Greens reject these rulings and seek to overturn them. Greens support amending the U.S. Constitution to unequivocally define that (a) money is not speech, (b) human beings, not corporations, are persons entitled to constitutional rights, and (c) full regulation or limitation of campaign contributions and spending be allowed.
- By their nature, elections and campaigns are expensive in order to reach large numbers of voters. In the absence of public-financing of elections, candidates must seek funding somewhere.
It is in the public interest for voters to be well-informed. The question is how do we fund our campaigns and elections, and how do we ensure all voters have the information they need to make informed decisions.
Greens support public financing via equal free time for candidates on the public broadcast spectrum, by governmental voter guides, and with other media.
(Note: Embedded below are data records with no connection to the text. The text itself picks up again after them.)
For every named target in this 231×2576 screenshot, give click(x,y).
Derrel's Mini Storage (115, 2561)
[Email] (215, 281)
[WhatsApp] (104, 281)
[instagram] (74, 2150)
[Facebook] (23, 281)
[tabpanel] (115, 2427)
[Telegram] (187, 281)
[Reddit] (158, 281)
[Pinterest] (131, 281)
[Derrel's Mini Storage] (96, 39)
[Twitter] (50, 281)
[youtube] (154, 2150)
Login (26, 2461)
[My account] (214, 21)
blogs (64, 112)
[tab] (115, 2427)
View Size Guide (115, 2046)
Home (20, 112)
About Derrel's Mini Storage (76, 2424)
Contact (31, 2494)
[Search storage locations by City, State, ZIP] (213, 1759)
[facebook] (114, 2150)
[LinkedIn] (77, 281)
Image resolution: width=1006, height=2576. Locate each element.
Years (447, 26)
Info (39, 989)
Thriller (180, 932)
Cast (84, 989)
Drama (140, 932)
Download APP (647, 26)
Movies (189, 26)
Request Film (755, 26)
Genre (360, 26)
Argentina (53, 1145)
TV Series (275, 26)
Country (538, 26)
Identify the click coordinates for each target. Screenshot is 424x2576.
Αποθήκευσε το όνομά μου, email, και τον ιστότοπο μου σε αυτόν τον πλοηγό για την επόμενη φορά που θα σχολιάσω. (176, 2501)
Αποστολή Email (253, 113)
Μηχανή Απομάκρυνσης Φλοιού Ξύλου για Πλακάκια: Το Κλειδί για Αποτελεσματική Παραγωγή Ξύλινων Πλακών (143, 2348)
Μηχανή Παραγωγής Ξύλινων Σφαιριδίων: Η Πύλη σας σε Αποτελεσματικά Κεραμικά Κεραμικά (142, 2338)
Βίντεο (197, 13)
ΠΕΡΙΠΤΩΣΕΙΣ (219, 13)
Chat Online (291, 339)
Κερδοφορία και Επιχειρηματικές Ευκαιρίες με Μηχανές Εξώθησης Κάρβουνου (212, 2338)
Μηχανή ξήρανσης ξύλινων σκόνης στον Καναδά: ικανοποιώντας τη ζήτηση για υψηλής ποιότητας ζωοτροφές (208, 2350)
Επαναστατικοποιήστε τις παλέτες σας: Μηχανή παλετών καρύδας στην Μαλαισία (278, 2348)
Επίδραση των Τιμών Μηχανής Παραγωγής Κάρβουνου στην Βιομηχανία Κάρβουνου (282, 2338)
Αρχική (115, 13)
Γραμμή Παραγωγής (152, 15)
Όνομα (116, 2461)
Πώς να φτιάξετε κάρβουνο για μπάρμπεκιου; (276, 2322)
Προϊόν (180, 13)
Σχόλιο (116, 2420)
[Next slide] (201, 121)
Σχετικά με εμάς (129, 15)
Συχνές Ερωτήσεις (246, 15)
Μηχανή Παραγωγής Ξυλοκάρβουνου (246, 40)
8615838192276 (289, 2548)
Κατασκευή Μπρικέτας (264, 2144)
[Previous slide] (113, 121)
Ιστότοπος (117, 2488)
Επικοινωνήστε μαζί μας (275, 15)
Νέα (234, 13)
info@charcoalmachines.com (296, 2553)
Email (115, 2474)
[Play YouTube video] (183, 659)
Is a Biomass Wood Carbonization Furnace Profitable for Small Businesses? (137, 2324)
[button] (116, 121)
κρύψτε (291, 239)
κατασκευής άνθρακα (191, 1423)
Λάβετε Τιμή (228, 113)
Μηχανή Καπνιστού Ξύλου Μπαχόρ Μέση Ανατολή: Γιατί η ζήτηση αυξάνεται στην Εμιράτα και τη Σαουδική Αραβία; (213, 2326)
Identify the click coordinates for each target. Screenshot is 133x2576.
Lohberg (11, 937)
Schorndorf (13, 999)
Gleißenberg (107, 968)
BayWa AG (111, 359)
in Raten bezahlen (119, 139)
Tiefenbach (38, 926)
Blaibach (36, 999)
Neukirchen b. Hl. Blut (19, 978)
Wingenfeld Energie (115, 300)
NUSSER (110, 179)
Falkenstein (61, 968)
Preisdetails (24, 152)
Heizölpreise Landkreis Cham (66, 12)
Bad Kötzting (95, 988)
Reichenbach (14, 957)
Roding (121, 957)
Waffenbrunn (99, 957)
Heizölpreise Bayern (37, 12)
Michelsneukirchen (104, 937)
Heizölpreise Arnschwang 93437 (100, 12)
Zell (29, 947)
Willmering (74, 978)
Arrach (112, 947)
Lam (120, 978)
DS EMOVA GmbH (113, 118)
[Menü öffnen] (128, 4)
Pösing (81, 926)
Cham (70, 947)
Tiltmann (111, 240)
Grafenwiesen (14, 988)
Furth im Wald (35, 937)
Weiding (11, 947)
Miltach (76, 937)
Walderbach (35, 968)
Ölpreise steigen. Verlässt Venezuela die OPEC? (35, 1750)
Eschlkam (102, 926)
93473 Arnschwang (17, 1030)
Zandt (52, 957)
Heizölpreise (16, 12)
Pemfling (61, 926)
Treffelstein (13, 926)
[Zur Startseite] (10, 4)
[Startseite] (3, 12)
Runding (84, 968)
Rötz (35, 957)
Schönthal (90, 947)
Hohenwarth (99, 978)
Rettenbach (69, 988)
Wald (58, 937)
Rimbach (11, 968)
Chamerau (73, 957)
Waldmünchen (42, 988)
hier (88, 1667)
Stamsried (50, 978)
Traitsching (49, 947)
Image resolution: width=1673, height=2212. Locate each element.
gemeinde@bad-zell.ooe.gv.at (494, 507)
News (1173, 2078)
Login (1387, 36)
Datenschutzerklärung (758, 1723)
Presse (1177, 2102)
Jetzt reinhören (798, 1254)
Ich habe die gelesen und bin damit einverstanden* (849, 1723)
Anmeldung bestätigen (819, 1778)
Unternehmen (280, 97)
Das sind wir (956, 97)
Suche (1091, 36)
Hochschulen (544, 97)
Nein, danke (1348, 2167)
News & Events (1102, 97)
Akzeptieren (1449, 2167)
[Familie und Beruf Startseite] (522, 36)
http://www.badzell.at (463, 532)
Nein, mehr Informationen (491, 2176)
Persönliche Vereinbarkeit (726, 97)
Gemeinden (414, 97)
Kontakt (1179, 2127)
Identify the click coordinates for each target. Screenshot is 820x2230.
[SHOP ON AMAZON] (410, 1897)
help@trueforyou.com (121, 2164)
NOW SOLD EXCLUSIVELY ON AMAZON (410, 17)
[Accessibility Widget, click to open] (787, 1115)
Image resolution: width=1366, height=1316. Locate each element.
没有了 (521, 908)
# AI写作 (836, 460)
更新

This would provide all voters with a baseline of information about all candidates running.
Combined with this, Greens support public financing of campaigns and elections via a system where small donations are matched with public funds at a multiple ratio where small donations are matched with public funds at greater than one-to-one ratio. This would increase the importance of small donations and increase the incentive for a broader base of voters to participate in funding elections. It would also enable grassroots candidates with strong community ties to run competitive campaigns even if they do not have personal wealth or access to major donors.
- Large, single-seat legislative districts require large expenditures to be competitive. Top Two elections make this even worse by making the primary election as expensive as the general one.
Greens support legislative elections by multi-seat districts with proportional representation, which lowers the cost of campaigns, by lowering the threshold to receive representation, and enabling candidates to be elected by their natural constituencies in proportion to their numbers.
- Amend the U.S. Constitution to unequivocally define that money is not speech; that human beings, not corporations, are persons entitled to constitutional rights; and full regulation or limitation of campaign contributions and spending be allowed. Such an amendment would overturn Citizens United v. FEC (2010), McCutcheon v. FEC (2014) and Buckley v. Vallejo (1976).
- Enact campaign contribution and spending limits where constitutionally possible. Where not, combine voluntary contribution and spending limits with public financing.
- Establish various forms of public financing, including matching funds programs where small donations are matched with public funds at greater than one-to-one multiple ratio.
- Allow candidates to earn additional matching funds to respond to late-campaign political action committees and independent expenditures.
- Provide a $25 tax credit for small contributions to candidates.
- Create small donor committees that aggregate the voices of small donors.
- Require that free television and radio time be dedicated to candidates, elections debates and forums, and ballot qualified political parties as part of all commercial public broadcast licenses.
- Provide free media vouchers and a discount below the lowest unit-cost on broadcast advertising for candidates that accept voluntary spending limits.
- Eliminate all 'dark money' in elections - i.e. legal donations that are not publicly disclosed, including by amending Section 501(c)(4) of the Internal Revenue Code which defines social welfare organizations for tax-exempt purposes to unequivocally define that such organizations must be operated exclusively for the promotion of social welfare, and that no Federal agency, including the IRS, may interpret this to mean otherwise (including by redefining 'exclusively' as 'primarily'), and that any such past interpretations be rendered “invalid and void" going forward.